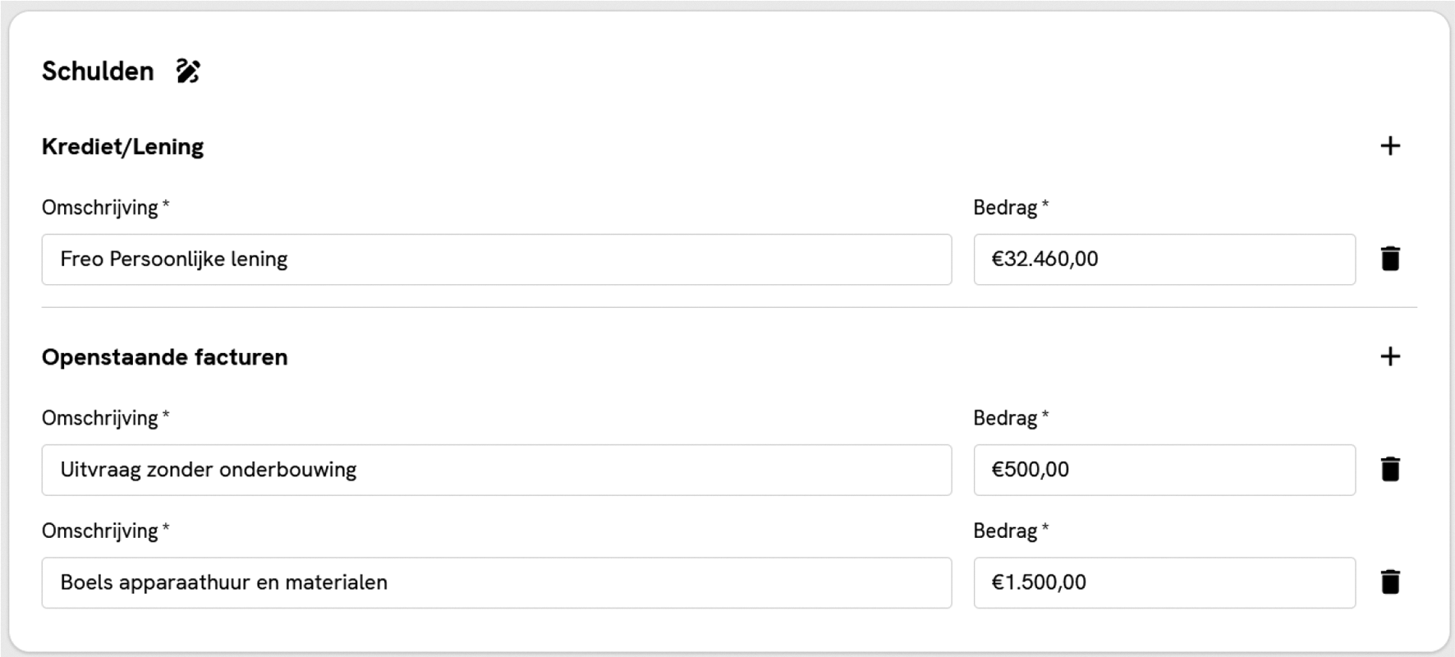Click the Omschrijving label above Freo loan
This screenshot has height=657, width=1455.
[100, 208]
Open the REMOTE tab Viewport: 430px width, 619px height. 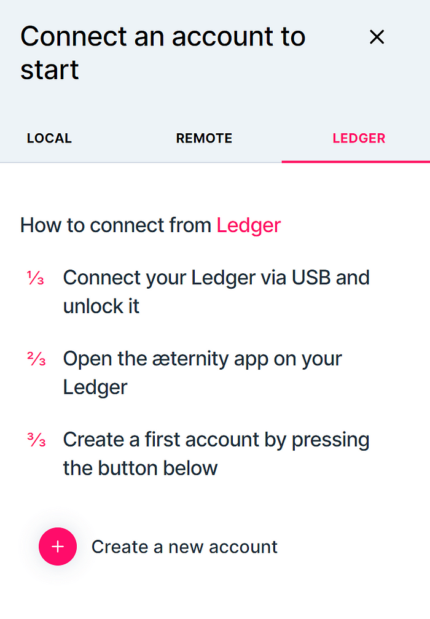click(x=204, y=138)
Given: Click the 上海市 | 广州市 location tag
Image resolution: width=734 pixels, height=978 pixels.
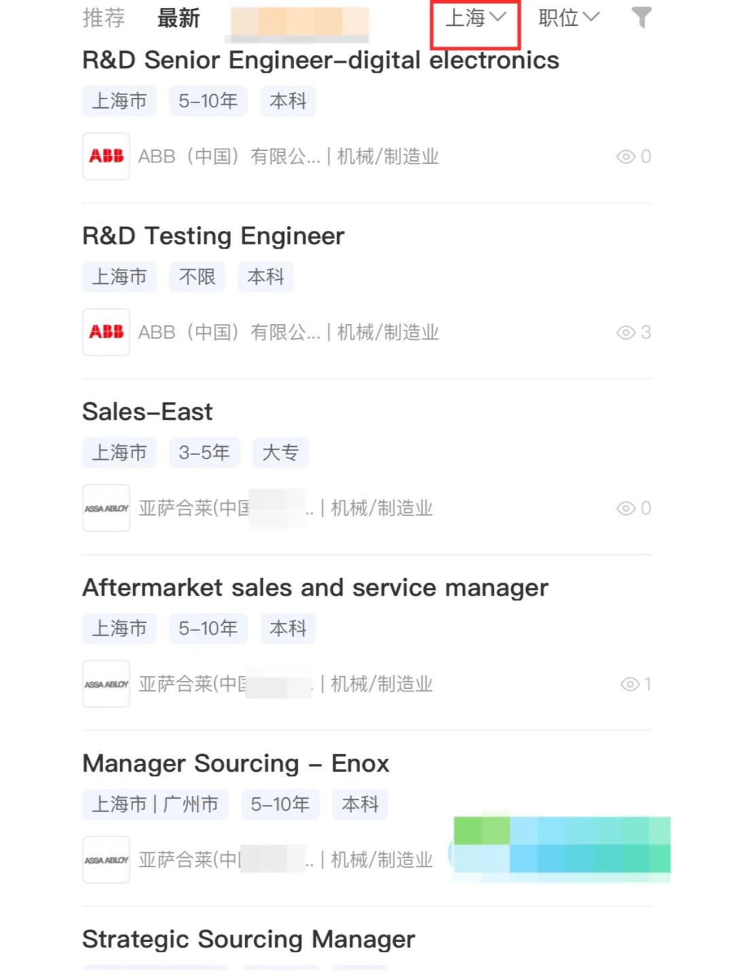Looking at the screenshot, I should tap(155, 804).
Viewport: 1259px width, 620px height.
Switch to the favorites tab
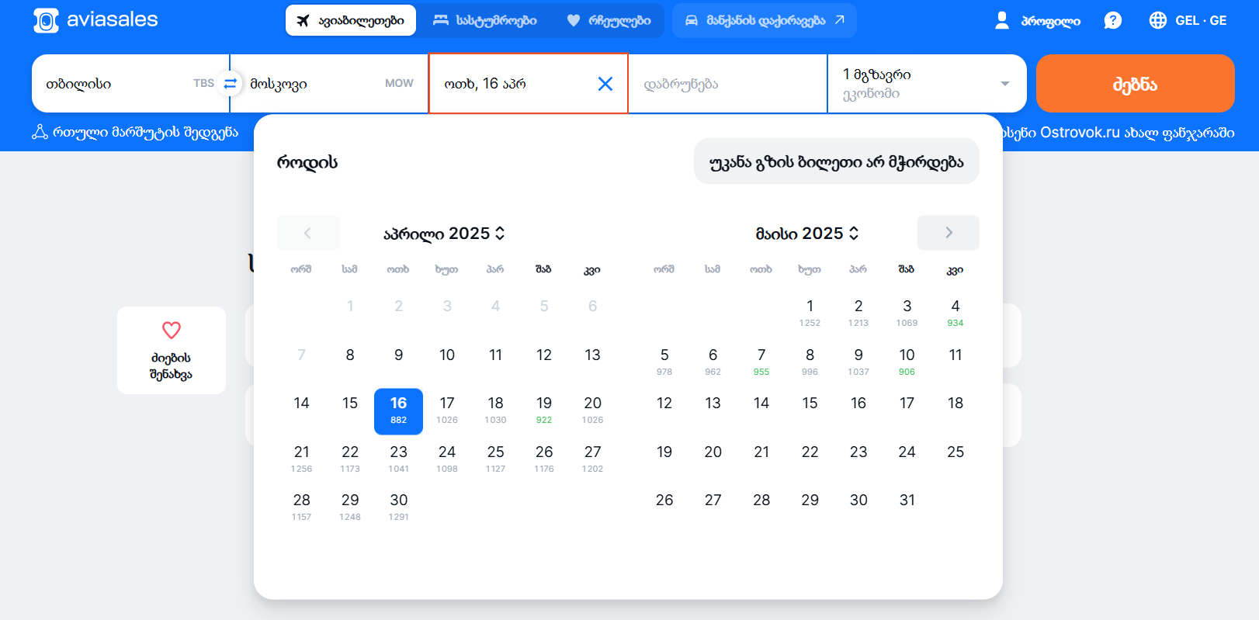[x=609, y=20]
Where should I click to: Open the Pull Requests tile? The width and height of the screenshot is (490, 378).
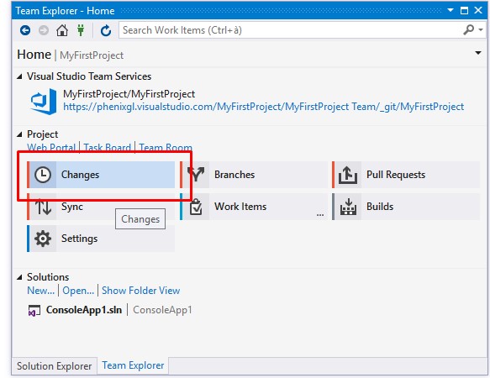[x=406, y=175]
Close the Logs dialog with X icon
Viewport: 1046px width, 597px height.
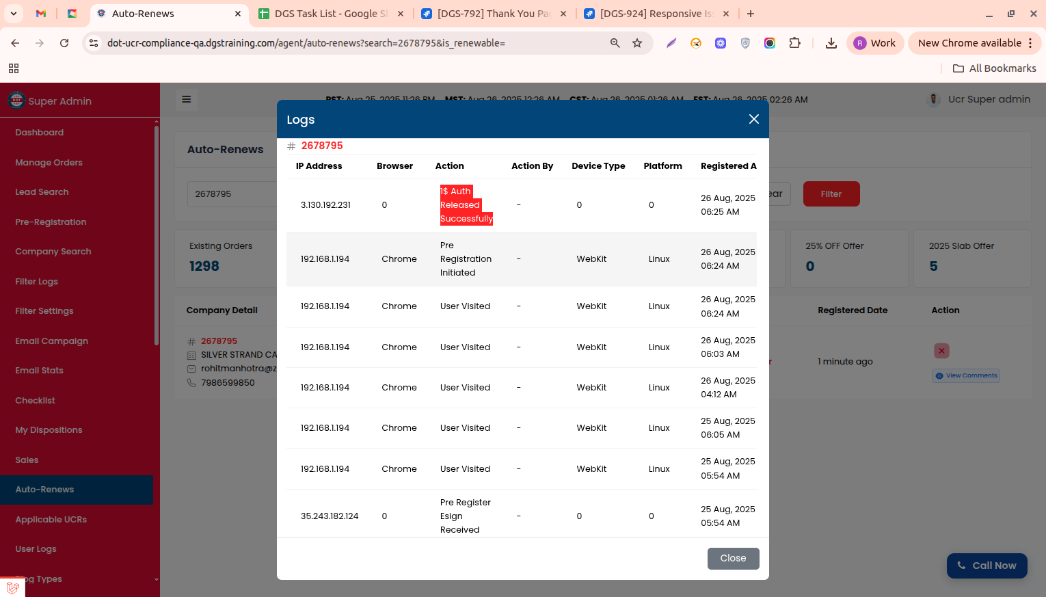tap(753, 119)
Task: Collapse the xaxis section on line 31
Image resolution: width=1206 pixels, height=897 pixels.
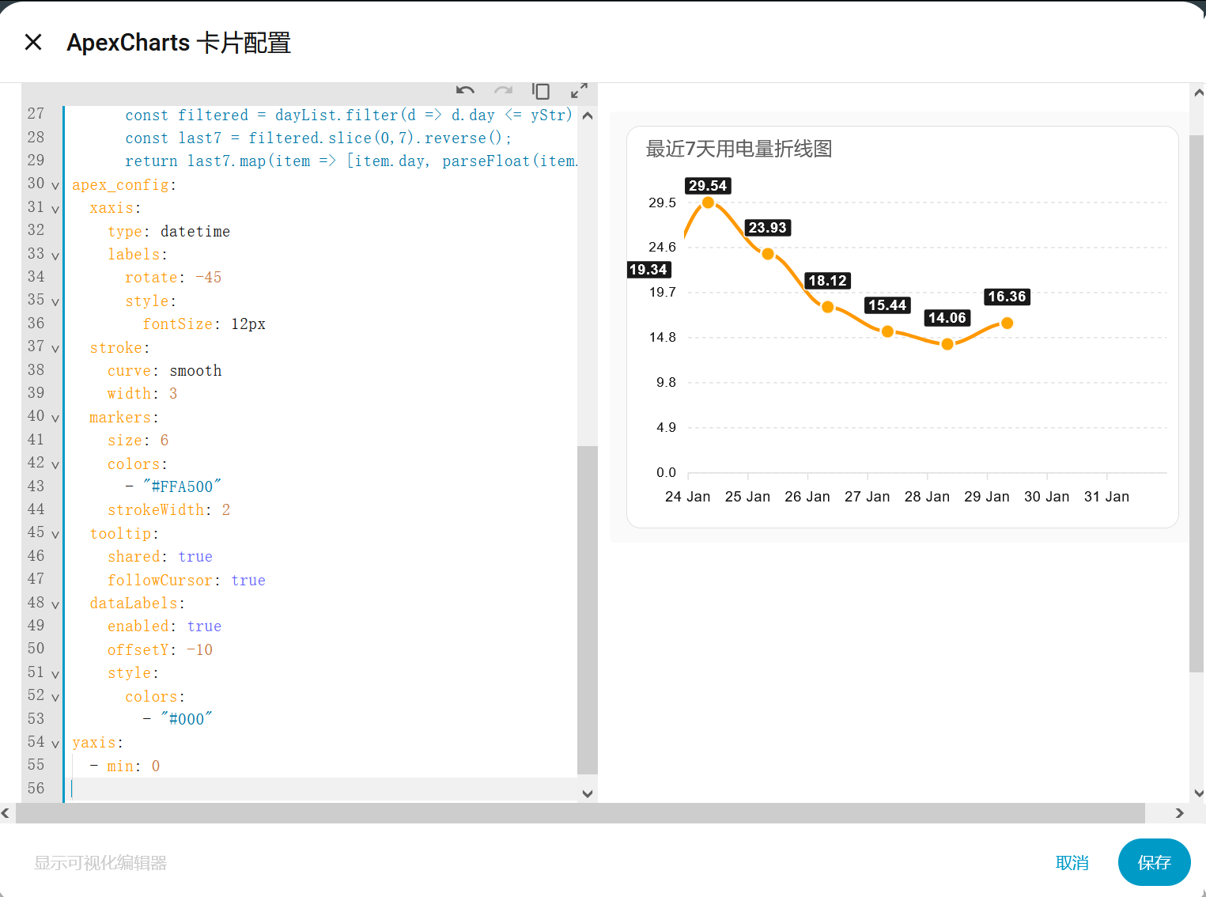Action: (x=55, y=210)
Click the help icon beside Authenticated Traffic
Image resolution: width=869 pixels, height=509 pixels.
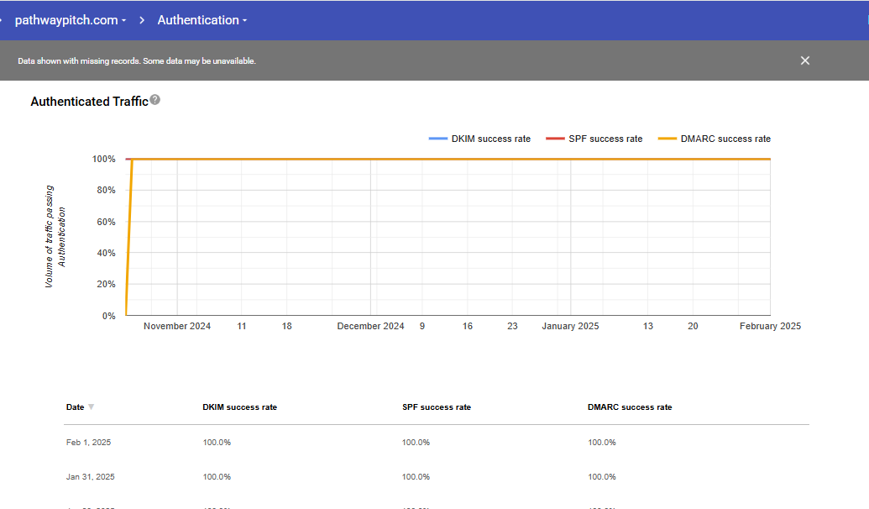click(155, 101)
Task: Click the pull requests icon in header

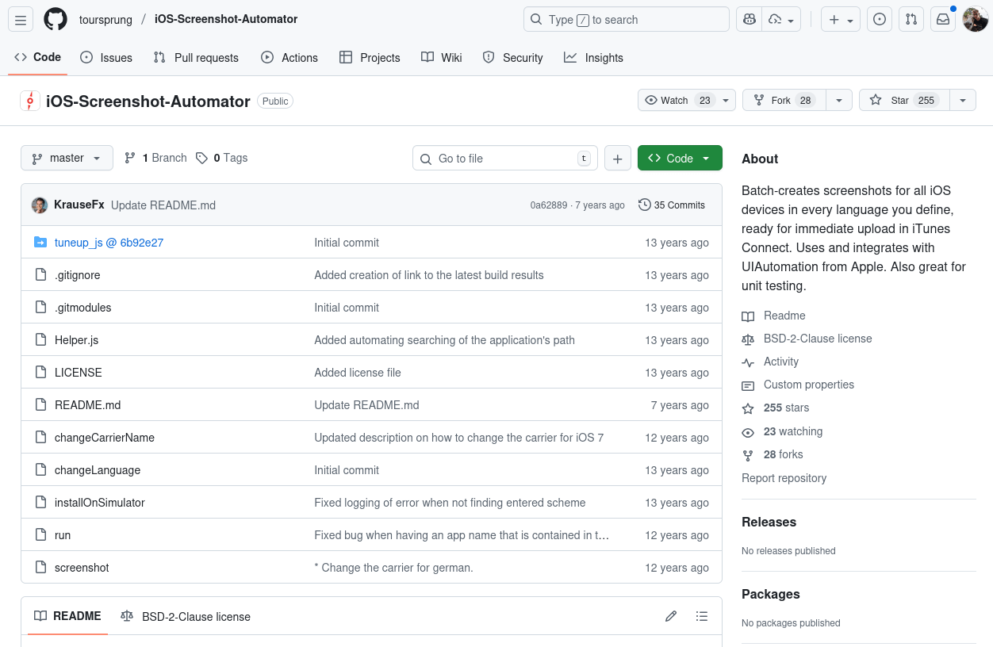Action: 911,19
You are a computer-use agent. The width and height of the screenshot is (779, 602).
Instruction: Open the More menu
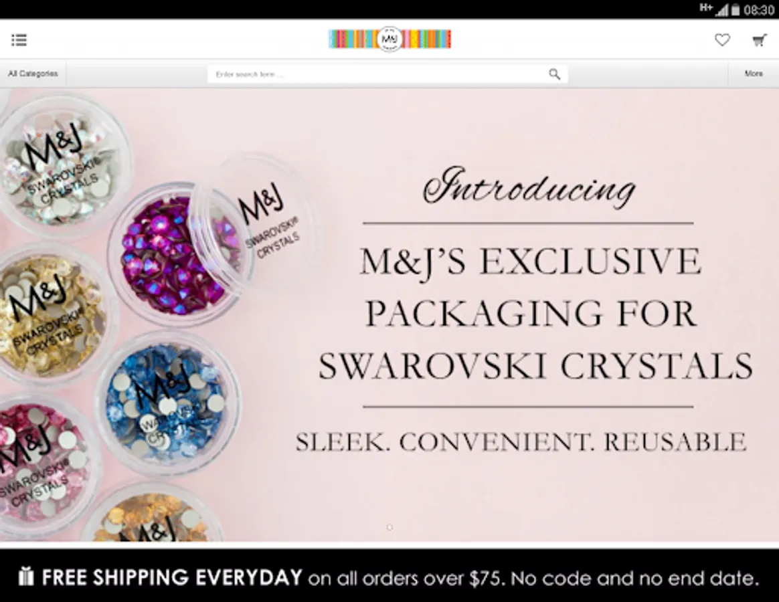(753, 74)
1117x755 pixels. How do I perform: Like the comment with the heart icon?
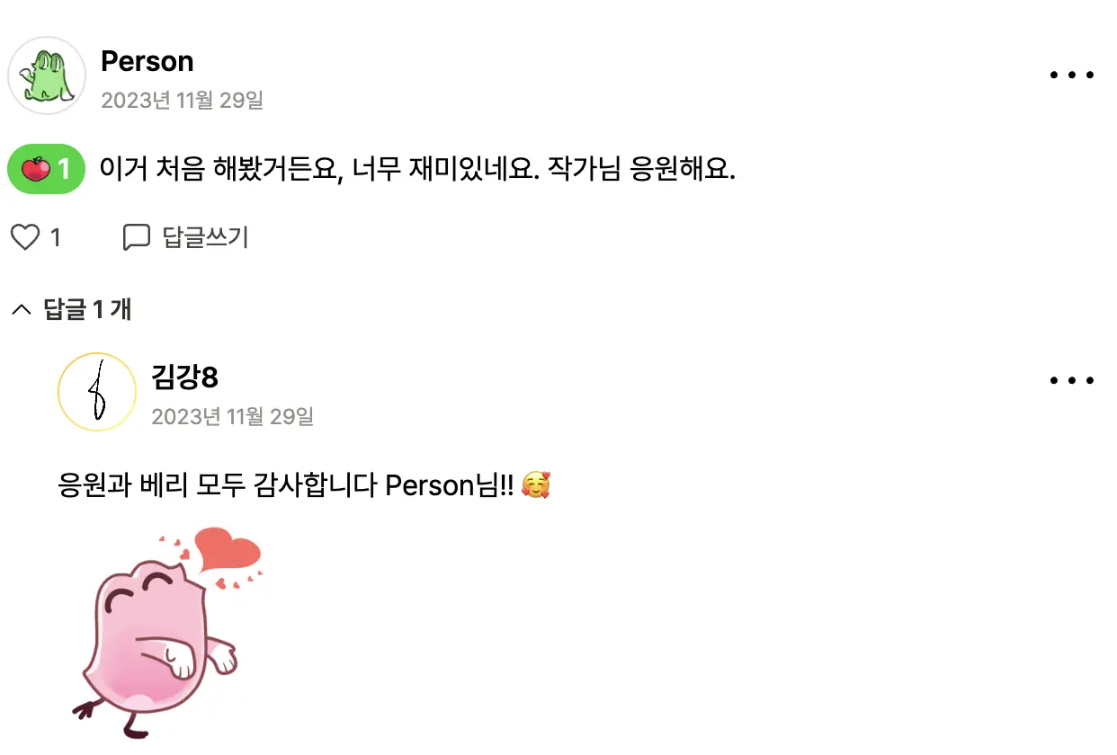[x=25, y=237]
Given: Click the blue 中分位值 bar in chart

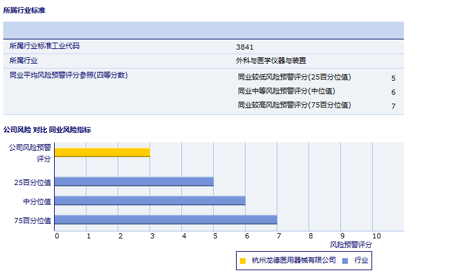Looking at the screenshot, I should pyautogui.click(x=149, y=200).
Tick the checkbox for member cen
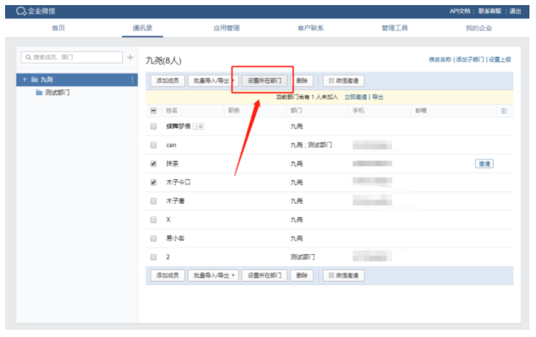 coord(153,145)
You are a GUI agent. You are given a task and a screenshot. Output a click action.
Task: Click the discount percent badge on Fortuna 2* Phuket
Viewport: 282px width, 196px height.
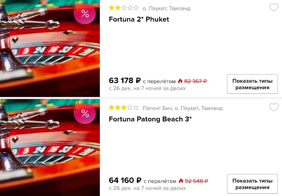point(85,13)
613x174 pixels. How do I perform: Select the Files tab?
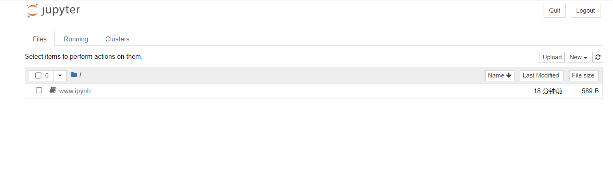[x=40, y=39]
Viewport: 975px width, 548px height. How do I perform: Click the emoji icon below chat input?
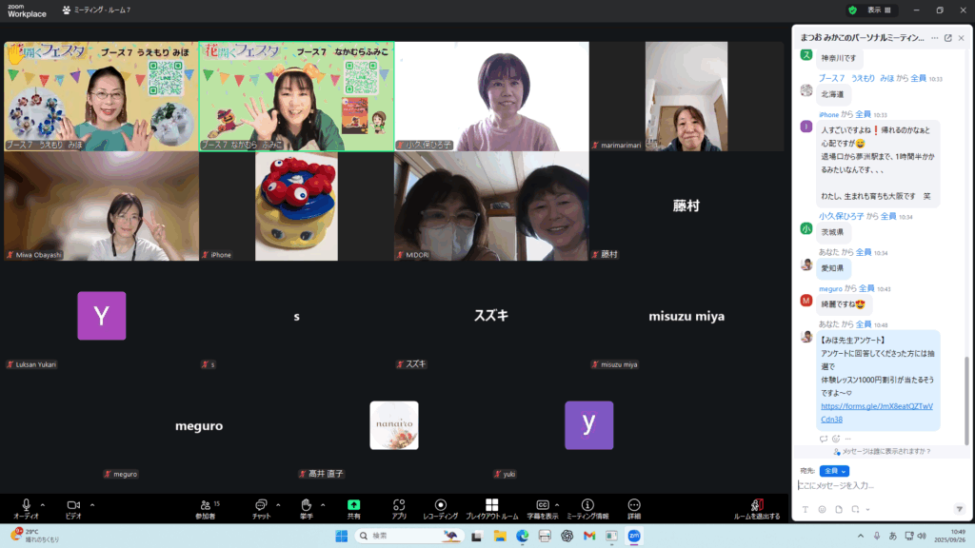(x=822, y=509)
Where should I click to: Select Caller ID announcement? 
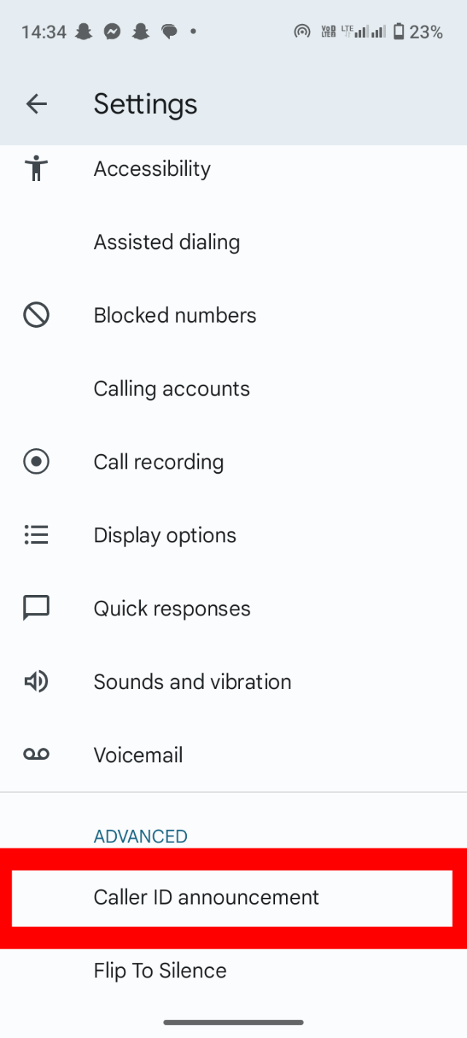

================================

## [Your goal]
Go through the records. Copy each line where "agent" appears.

## [Your response]
You are a computer-use agent. The width and height of the screenshot is (779, 602).
You are a GUI agent. You are given a task and a screenshot. Output a click action.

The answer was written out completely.